Hak-hak bagi korban pencabulan yang tertuang di dalam KUHAP hanya mengatur hak-hak bagi korban yang sangat minim sekali dibandingkan dengan pengaturan tentang hak-hak pelaku tindak pidana (tersangka/terdakwa/terpidana). Perlindungan hukum lebih banyak di atur untuk pelaku tindak pidana, sebagaimana tampak dalam berbagai Pasal tersebut di atas dibandingkan dengan kepentingan korban yang mengalami penderitaan dari perbuatan pelaku tindak pidana.
Jika kita mencatat hak-hak korban yang ada dalam KUHAP, maka terdapat hanya 4 (empat) aspek, yaitu :
  1. Hak untuk melakukan kontrol terhadap tindakan penyidik dan penuntut umum, yakni hak mengajukan keberatan atas tindakan penghentian penyidikan dan/atau penuntutan dalam kapasitasnya sebagai pihak ketiga yang berkepentingan. Ini di atur dalam Pasal 109 dan Pasal 140 ayat (2) KUHAP;
  2. Hak korban dalam kedudukannya sebagai saksi, sebagaimana di jumpai dalam Pasal 168 KUHAP;
  3. Hak bagi keluarga korban dalam hal korban meninggal dunia, untuk mengijinkan atau tidak atas tindakan polisi melakukan bedah mayat atau penggalian kubur untuk otopsi. Hak demikian di atur dalam Pasal 134 sampai 136 KUHAP;
  4. Hak menuntut ganti rugi atas kerugan yang di derita dari akibat tindak pidana dalam kapasitasnya sebagai pihak yang dirugikan. Dapat dijumpai dalam Pasa l98 sampai dengan Pasal 101 KUHAP.
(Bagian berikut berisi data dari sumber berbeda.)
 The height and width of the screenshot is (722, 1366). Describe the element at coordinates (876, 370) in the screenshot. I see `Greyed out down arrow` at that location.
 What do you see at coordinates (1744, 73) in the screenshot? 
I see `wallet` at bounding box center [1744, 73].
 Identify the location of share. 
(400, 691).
Eksistensi dan posisi hukum korban tindak pidana dalam sistem peradilan pidana, tidak menguntungkan bagi korban tindak pidana, karena terbentur dalam problem yang mendasar yakni korban hanya sebagai saksi (pelapor atau korban). Korban tidak termasuk dalam bagian dari unsur yang terlibat dalam sistem peradilan pidana, tidak sebagaimana terdakwa, polisi dan jaksa.
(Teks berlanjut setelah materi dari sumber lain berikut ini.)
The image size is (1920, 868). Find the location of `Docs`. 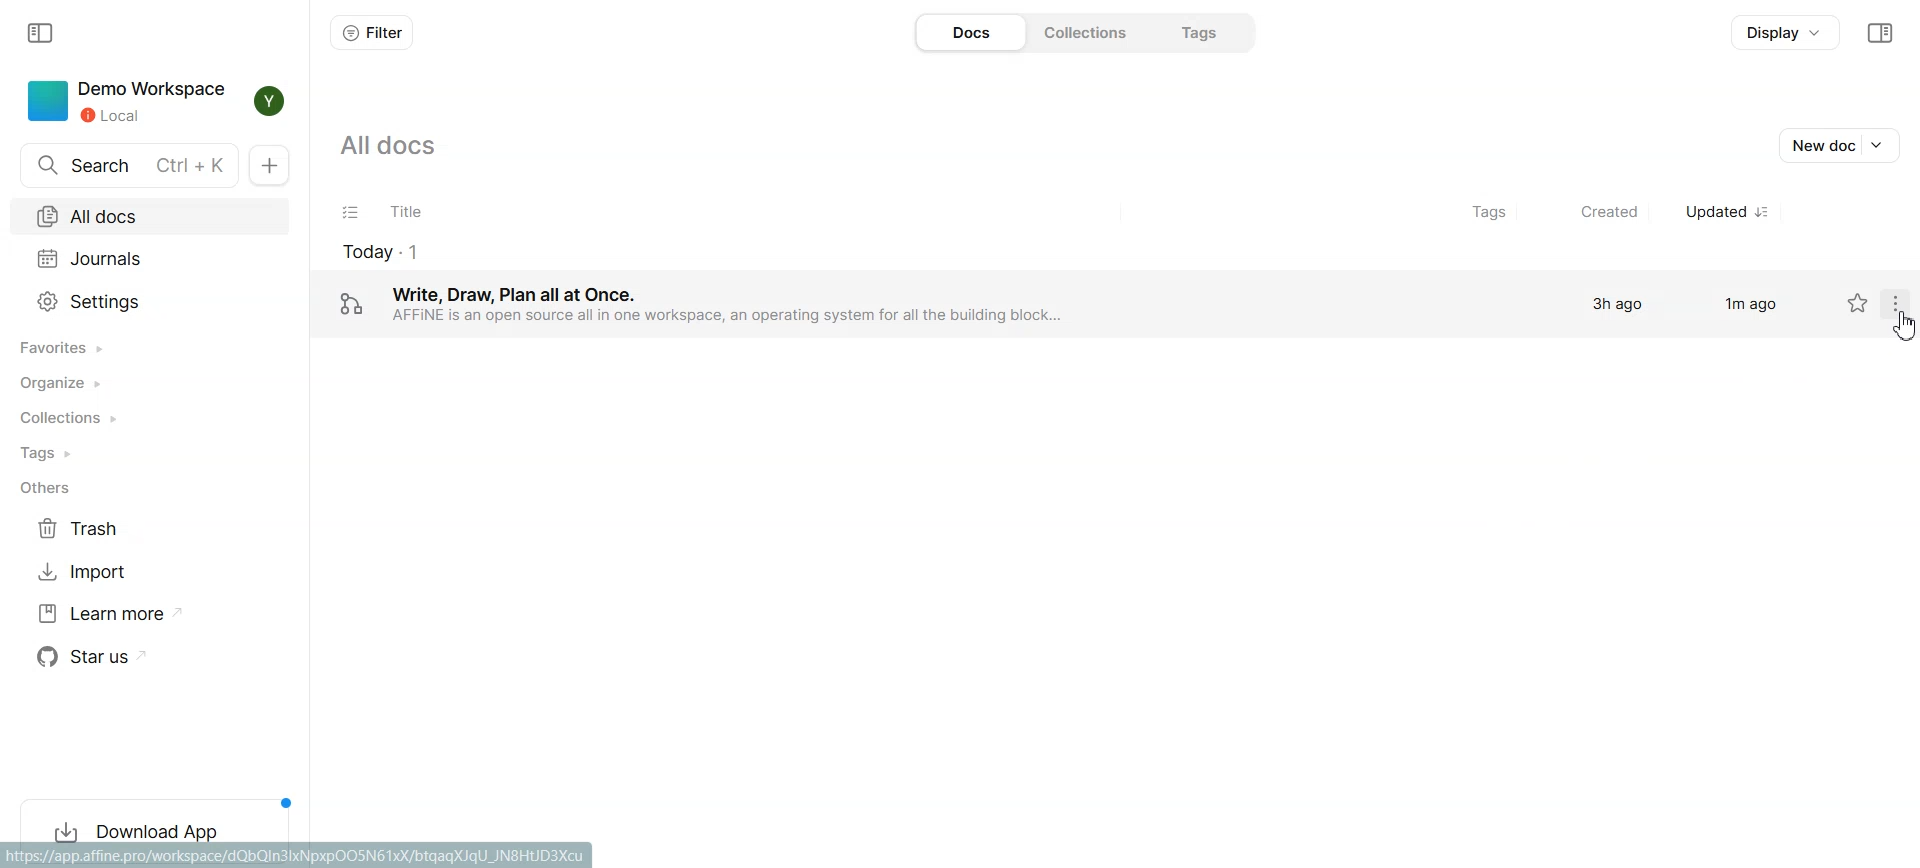

Docs is located at coordinates (970, 32).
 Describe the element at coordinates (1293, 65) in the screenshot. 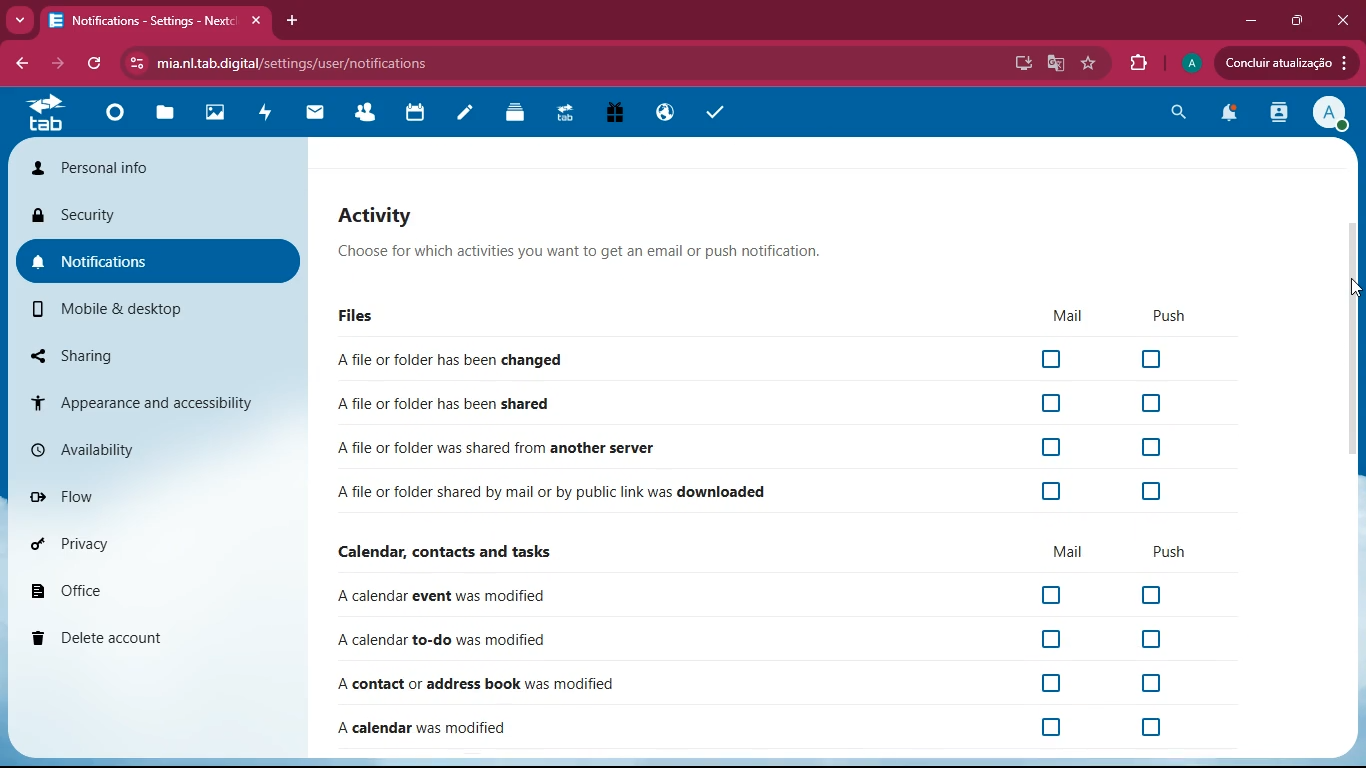

I see `Condluir atualizagio` at that location.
Hal tersebut berakibat bagi korban tindak pidana tidak mempunyai upaya hukum, apabila ia keberatan terhadap suatu putusan pengadilan, misalnya banding atau kasasi apabila putusan pengadilan yang di pandang tidak adil atau merugikan dirinya Korban tindak pidana pencabulan dan unsur yang terlibat dalam sistem peradilan pidana, beberapa pendapat pakar hukum di warnai dengan pro dan kontra, terutama tentang ganti rugi korban tindak pidana. Pendapat yang kontra menyatakan, bahwa masuknya kepentingan korban dalam proses tindak pidana akan mempersulit proses pidana dan tidak sesuai dengan prinsip keadilan yang cepat, murah dan sederhana. Di samping itu doktrin yang di ajarkan bahwa di bedakan antara hukum publik dan hukum privat dimana hukum pidana dan hukum acara pidana adalah urusan negara bukan individu-individu. Tuntutan ganti rugi karena tindak pidana di ajukan melalui prosedur perdata.